2. Für "Click 'n' Return" müssen die IT-Prozesse eines Einzelhändlers in der Lage sein, einen im E-Commerce-System erfolgten Kauf im stationären Handel vollständig rückgängig zu machen. Dazu muss das Personal im stationären Handel direkt am POS den vollständigen Zugriff auf die kundenspezifischen Transaktionsdaten aus dem E-Commerce-System erhalten. Da nicht vorausgesetzt werden kann, dass der Kunde die Rechnung seines Online-Kaufs vorlegt, muss das IT-System in der Lokation eine Recherche der Kundentransaktion ermöglichen.
Dies kann auf Basis des Kundennamens oder der Seriennummer eines Verkaufsartikels geschehen. Darüber hinaus müssen die IT-Prozesse geeignet sein, die zurückgenommene Ware in den Bestand der Lokation zu übernehmen oder mit minimalem Aufwand für das Verkaufspersonal die Rücksendung an eine zentrale "Retourenstelle" zu veranlassen. Sofern der Online-Verkauf und der stationäre Handel zu unterschiedlichen rechtlichen Einheiten gehören, muss ein IT-Prozess etabliert sein, der die Finanztransaktion zwischen diesen beiden rechtlichen Einheiten abwickelt. Hat der Käufer im Rahmen seines Kaufes "Bonuspunkte" (wie Payback oder Miles and More) oder andere ähnliche reversible Vorteile erworben, müssen diese Buchungen ebenfalls storniert werden.

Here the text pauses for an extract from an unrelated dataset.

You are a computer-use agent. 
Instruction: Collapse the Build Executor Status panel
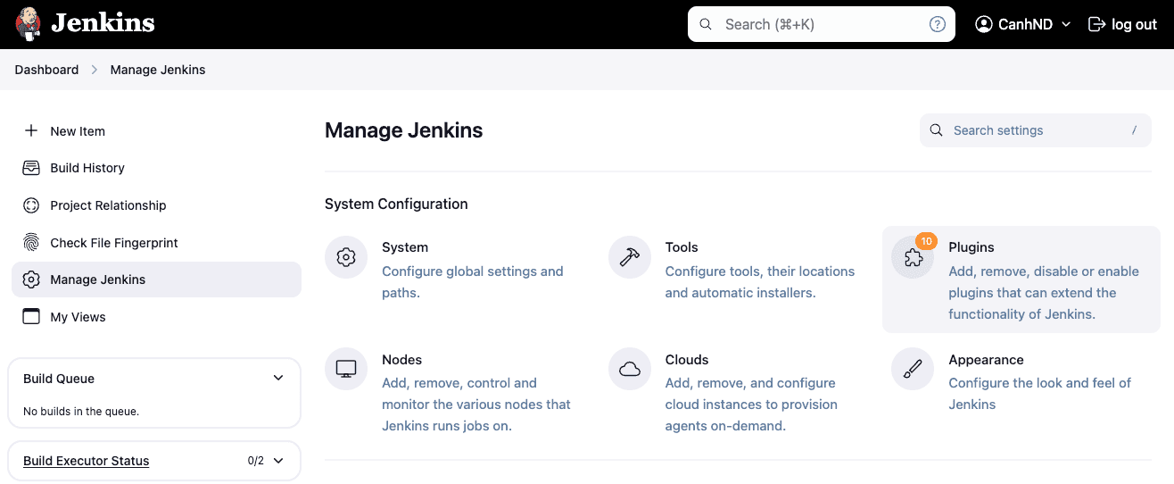278,461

3. "Shelf-Extension" wird heute oft mit Tablets oder mit Kiosk-PCs auf den Verkaufsflächen umgesetzt, die in der Regel zur Artikelidentifikation mit Scannern ausgestattet sind. Die Applikation auf diesen Systemen muss einem potenziellen Käufer zu einem gewählten Artikel neben umfassenden artikelspezifischen Informationen auch die Artikelverfügbarkeit darstellen - sowohl in der aktuellen Filiale als auch im Online-Shop und bei entsprechender Filialdichte auch für nahe gelegene weitere Standorte des Einzelhändlers.
Dafür müssen IT-Prozesse existieren, die sehr schnell kanalübergreifend artikelspezifische Bestandsdaten bereitstellen. Die Applikation muss dem Interessenten darüber hinaus eine Möglichkeit bieten, einen Artikel, der im stationären Handel nicht verfügbar ist, mit wenig Aufwand im Online-Shop zu ordern. Ergänzende Komfortfunktionen, die sich heute etablieren, sind die Möglichkeit, ein Foto des
gewählten Artikels direkt mit einem persönlichen Kommentar in sozialen Medien zu posten, oder die automatische Empfehlung von zum gewählten Artikel passenden weiteren Artikeln (besagter Gürtel oder Handycover). Diese Empfehlungen können statisch in den Warenwirtschafts- oder E-Commerce-Systemen hinterlegt sein oder - und das ist der modernere, aber auch IT-lastigere Ansatz - dynamisch aus den zurückliegenden Käufen anderer Kunden absatzkanalübergreifend generiert werden.